I nursed the bitterness with my father but it was Elsa that I struck.   I accused her of being dishonest to me on her true condition.  A month after my father’s death, I sent her the coldest letter in just three lines:

I am sorry but I cannot imagine spending my life with you.  As the new King of Tastris, I am revoking the arrangement my father made with yours.  I shall not write again.

She never wrote after that again either. 

But now as I held her letter in my hands, I felt a surge of shame and regret that I threw away our friendship over my misplaced anger at my father, whose efforts then I appreciate and understand now that I am in his shoes.
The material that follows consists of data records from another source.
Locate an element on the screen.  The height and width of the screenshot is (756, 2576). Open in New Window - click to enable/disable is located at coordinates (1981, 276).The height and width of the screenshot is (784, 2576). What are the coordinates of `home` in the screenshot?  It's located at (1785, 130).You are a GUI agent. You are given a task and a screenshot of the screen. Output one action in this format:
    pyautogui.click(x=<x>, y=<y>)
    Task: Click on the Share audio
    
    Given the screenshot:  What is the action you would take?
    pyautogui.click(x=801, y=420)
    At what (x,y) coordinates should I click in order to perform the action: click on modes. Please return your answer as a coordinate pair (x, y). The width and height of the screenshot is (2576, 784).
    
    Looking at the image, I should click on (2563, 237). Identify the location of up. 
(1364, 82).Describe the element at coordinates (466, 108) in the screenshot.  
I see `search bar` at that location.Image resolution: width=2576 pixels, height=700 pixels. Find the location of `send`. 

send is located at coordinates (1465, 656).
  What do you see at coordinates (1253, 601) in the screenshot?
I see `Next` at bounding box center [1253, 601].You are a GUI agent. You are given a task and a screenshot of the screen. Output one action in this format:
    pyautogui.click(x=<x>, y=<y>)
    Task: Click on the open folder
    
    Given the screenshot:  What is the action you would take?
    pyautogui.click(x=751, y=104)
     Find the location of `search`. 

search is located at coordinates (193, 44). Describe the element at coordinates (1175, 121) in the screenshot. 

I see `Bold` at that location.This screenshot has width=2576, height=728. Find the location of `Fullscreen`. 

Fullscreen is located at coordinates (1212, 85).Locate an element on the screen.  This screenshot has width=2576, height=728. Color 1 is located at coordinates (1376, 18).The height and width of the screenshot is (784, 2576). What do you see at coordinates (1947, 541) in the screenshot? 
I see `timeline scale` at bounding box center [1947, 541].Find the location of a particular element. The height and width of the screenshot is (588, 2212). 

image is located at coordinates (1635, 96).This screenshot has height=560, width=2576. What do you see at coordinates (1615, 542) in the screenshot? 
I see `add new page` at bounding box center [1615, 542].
I wonder how Elsa is doing now.  I know she is still unmarried and rules her kingdom with her sister.  I heard rumors that she has an icy heart and that no man can ever win her.   It was just as well that I broke it off with her when I did.  Still, our friendship could have survived if it wasn’t for my own pigheadedness.    But it’s too late now.  Her nation is caught in a war with Weselton.  I prayed that she would survive it.  And maybe then I can at least write to ask for her forgiveness.

Of course, she might just freeze my letter as soon as she finds out it came from me.